Generalized bridge pipeline for multimodal gene regulatory network discovery

Abstract

In this thesis, a computationally generalized pipeline where multimodal gene regulatory networks (GRNs) are built by combining transcriptomic data in RNA sequencing and functional dependency data in CRISPR knockout screens. Traditional forms of GRN rely on expression data as the only tool which can not detect causal or functional significant interactions. We attempted to solve this by constructing a contrastive bridge model, where both datasets are put in the same 128-dimensional latent space. We used Maximum Mean Discrepancy (MMD) loss and a diversitypreserving loss such that patterns of modality are aligned, and meaningful biological variation is not distorted. Using these embeddings, we built multimodal GRNs, combining evidence as provided by various outlets.

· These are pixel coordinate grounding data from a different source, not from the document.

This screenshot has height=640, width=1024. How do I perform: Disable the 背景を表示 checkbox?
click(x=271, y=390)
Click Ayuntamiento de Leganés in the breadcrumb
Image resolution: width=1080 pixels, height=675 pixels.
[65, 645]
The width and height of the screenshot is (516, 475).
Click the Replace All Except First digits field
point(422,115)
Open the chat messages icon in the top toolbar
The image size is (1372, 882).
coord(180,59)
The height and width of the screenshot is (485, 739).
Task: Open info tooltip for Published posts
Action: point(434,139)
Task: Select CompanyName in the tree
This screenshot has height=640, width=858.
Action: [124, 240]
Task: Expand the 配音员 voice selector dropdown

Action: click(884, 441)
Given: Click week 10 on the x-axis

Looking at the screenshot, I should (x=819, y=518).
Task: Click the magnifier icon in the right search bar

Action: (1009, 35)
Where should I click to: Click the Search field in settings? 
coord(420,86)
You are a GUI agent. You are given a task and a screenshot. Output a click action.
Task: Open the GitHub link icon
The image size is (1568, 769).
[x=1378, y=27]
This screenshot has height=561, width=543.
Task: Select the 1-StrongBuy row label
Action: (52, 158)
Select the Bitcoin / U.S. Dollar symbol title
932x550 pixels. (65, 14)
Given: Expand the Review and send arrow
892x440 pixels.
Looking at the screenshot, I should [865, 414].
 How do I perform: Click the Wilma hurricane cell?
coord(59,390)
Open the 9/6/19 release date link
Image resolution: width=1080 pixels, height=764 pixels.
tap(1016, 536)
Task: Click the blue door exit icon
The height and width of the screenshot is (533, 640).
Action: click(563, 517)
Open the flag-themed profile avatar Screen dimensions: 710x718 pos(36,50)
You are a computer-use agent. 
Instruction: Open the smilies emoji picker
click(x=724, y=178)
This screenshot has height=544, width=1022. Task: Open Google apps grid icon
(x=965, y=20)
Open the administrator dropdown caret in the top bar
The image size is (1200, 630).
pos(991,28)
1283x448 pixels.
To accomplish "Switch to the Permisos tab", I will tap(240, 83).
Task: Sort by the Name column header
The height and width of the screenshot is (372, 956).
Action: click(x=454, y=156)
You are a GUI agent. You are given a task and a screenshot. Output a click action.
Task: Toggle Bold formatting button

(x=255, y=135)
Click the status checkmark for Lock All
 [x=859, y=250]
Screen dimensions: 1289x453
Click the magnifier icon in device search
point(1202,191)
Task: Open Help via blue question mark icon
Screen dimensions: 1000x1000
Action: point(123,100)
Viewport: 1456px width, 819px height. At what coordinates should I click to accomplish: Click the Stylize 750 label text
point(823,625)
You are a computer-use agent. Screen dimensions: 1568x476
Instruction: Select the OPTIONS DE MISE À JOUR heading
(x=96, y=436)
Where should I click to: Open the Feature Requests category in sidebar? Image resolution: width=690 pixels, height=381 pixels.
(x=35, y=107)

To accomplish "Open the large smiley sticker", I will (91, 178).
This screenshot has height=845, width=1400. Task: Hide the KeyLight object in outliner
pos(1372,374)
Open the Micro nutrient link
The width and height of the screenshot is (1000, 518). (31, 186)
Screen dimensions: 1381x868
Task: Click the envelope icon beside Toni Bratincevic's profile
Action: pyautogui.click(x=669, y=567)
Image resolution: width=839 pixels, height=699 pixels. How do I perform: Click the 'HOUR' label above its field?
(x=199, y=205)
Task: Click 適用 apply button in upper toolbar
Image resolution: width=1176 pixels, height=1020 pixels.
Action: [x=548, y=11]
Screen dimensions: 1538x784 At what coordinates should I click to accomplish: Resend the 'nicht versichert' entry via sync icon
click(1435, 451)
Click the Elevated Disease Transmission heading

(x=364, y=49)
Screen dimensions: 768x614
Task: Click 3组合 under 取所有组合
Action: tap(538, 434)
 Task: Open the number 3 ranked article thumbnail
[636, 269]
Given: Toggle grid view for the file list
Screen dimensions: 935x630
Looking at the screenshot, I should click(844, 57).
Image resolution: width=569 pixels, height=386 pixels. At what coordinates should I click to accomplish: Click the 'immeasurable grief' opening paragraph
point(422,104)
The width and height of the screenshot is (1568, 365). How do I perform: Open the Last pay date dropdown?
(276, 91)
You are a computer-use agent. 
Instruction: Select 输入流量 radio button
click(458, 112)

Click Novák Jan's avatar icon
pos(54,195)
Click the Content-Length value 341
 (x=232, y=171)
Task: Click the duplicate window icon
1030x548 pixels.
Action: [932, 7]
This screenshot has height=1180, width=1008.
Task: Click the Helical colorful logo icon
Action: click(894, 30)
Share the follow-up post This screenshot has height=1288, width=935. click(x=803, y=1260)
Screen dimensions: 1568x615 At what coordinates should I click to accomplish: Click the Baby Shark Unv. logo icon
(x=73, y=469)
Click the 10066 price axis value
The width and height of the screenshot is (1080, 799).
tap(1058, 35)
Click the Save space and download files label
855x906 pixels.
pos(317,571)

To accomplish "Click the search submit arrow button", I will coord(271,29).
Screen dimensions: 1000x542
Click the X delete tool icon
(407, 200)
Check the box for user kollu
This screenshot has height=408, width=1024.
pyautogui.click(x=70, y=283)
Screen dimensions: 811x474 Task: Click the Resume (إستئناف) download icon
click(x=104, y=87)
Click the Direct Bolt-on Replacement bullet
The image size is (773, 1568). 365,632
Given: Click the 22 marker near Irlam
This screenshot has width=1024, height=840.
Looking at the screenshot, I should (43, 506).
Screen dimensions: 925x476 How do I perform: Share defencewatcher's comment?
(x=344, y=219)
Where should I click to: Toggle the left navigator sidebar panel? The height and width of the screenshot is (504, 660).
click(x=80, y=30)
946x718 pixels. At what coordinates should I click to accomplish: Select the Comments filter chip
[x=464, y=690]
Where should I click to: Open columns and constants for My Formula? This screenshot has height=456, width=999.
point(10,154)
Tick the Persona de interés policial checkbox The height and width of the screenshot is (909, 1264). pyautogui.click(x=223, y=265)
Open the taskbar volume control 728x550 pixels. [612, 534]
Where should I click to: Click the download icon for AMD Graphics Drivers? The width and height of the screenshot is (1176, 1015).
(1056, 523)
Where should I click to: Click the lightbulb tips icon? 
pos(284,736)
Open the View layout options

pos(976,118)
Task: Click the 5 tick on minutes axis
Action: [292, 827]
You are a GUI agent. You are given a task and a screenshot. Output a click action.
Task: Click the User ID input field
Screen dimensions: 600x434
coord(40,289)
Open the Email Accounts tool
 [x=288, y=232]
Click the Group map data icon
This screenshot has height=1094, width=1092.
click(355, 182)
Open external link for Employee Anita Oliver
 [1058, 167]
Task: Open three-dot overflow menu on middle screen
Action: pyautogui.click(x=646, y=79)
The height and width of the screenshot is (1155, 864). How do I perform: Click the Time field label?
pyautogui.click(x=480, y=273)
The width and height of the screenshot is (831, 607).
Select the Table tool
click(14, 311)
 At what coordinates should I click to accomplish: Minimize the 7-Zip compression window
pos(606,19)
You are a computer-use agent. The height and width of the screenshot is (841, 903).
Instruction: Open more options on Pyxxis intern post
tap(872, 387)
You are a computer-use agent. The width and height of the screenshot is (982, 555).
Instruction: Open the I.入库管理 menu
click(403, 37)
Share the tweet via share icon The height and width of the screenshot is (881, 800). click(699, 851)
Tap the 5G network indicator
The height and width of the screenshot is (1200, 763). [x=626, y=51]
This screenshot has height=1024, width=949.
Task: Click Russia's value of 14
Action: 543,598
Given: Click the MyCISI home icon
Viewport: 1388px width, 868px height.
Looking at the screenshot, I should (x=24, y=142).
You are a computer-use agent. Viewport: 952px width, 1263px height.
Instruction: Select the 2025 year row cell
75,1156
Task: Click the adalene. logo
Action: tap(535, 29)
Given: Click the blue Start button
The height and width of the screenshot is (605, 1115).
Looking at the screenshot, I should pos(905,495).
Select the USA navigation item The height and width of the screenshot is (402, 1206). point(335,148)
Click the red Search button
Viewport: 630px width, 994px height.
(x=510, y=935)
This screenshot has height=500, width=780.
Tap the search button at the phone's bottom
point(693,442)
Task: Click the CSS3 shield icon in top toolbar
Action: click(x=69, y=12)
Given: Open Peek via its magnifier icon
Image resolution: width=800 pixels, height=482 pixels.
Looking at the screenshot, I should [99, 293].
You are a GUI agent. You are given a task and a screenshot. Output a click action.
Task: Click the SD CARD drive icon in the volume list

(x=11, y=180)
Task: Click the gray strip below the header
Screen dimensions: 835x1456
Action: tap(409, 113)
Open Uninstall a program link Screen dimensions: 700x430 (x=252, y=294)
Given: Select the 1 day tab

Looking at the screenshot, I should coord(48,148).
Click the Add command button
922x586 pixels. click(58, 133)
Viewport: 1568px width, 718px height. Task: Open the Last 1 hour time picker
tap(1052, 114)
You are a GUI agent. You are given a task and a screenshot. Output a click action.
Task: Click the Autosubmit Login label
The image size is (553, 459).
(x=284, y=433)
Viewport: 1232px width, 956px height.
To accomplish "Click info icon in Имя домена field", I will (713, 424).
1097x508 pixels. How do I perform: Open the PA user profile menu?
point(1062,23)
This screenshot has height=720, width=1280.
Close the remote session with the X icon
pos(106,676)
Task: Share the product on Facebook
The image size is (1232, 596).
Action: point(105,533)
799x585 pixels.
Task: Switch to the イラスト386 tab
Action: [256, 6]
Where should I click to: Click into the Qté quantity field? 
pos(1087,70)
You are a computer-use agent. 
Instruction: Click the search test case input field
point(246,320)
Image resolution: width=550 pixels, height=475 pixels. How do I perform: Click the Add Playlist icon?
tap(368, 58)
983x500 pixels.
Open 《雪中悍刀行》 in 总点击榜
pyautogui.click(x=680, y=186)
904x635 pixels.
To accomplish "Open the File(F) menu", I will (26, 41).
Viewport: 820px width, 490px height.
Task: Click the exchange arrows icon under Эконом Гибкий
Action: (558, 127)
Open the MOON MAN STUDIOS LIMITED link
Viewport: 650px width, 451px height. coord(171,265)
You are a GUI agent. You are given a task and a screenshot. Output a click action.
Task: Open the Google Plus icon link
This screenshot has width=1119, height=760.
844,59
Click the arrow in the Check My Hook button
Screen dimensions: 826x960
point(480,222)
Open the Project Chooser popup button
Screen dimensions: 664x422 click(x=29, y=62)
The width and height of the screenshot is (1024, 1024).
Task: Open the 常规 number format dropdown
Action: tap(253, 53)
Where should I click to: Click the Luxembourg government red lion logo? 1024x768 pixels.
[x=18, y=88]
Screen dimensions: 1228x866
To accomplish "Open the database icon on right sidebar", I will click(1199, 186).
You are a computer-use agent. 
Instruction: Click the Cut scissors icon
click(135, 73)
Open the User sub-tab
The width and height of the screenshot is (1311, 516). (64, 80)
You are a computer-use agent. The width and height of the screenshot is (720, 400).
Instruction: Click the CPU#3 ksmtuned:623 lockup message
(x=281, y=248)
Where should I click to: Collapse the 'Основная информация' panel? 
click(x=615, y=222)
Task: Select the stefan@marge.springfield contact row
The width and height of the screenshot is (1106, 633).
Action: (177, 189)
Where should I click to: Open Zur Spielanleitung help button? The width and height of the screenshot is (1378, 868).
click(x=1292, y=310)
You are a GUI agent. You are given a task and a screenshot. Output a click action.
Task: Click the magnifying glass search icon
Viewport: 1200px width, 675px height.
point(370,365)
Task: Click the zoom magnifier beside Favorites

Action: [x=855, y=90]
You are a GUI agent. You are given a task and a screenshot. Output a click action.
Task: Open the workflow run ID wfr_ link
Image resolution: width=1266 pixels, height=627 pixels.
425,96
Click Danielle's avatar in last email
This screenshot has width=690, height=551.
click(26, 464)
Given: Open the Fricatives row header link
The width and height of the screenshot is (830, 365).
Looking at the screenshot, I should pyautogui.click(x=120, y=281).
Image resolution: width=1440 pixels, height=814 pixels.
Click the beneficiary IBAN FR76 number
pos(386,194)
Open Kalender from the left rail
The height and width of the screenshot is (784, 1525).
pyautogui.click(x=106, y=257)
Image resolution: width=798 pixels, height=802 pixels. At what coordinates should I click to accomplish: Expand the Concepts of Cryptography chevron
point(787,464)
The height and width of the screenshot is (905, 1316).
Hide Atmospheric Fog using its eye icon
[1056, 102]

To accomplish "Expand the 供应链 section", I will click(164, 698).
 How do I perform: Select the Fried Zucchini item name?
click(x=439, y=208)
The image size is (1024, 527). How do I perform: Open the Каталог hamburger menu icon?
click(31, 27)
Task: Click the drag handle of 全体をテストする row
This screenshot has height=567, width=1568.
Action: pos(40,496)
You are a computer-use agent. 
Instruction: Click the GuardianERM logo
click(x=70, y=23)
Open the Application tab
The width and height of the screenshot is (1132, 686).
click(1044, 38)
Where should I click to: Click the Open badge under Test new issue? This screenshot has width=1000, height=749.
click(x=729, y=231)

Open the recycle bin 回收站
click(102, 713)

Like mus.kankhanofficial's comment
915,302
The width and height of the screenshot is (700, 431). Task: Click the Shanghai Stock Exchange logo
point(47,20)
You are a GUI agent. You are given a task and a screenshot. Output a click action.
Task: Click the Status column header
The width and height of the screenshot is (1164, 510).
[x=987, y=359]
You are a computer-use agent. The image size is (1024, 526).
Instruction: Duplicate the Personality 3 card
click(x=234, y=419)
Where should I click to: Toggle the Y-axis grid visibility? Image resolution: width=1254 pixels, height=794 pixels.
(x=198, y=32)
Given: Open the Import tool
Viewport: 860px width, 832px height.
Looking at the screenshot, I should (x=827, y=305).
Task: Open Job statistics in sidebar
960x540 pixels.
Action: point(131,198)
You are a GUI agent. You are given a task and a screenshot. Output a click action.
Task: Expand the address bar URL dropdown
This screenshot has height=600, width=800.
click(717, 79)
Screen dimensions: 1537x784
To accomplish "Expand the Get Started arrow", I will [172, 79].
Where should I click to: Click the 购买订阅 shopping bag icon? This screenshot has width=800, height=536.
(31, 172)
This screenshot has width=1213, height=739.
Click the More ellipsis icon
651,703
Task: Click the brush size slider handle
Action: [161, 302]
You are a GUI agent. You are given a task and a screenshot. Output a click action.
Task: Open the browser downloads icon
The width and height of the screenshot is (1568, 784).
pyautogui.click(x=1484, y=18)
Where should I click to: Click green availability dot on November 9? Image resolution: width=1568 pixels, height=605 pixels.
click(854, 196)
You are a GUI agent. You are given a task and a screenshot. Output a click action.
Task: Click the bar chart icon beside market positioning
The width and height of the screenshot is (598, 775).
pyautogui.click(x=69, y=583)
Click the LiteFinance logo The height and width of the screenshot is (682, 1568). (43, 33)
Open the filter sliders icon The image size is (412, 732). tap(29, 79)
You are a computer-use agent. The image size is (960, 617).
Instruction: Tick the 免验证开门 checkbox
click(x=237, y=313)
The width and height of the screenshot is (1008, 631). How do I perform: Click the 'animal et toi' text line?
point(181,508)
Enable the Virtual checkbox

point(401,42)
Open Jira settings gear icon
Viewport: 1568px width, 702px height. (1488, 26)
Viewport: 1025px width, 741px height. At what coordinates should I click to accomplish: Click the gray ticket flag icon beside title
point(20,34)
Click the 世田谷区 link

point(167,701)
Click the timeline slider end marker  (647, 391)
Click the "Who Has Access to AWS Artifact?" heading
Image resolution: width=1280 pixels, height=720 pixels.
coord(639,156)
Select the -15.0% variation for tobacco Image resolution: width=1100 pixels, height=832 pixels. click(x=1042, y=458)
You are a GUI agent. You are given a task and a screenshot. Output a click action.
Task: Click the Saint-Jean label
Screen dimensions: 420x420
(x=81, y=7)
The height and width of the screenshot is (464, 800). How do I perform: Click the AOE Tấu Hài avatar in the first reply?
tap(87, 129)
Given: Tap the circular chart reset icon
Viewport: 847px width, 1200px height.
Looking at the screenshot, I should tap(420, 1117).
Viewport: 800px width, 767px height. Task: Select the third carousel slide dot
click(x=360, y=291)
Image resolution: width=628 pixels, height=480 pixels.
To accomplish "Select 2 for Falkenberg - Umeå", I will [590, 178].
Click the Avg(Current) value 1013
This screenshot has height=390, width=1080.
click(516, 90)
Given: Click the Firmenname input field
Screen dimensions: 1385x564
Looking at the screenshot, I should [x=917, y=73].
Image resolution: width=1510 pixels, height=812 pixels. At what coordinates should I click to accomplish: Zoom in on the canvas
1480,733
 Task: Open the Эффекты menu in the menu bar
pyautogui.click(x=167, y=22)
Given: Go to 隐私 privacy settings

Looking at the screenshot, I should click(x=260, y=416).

In order to identify statistical and functional relationships, we demonstrated Spearman co-expression correlations, GENIE3 random forest importance scores, CRISPR dependency support, and cosine similarity of embedding vectors into a single edge-weight expression. The bridgefused networks have been steady in structure and introduced new cross-modal interactions (Bridge-fused vs GENIE3) when used in both hematopoietic and lung cell data. Top hub genes in these networks scored negative on the mean CRISPR dependency score which is an indication of important functional roles and Gene Ontology enrichment analysis scored significant representation of the immune activation and metabolic processes. The implications of these findings are that the bridge pipeline offers biologically meaningful, consistent and interpretable GRNs. Overall, this framework is a generalizable and data-driven framework to integrate heterogeneous genomic datasets, which can be applied in the process of identifying significant regulators and potential therapeutic targets in a broad variety of biological settings.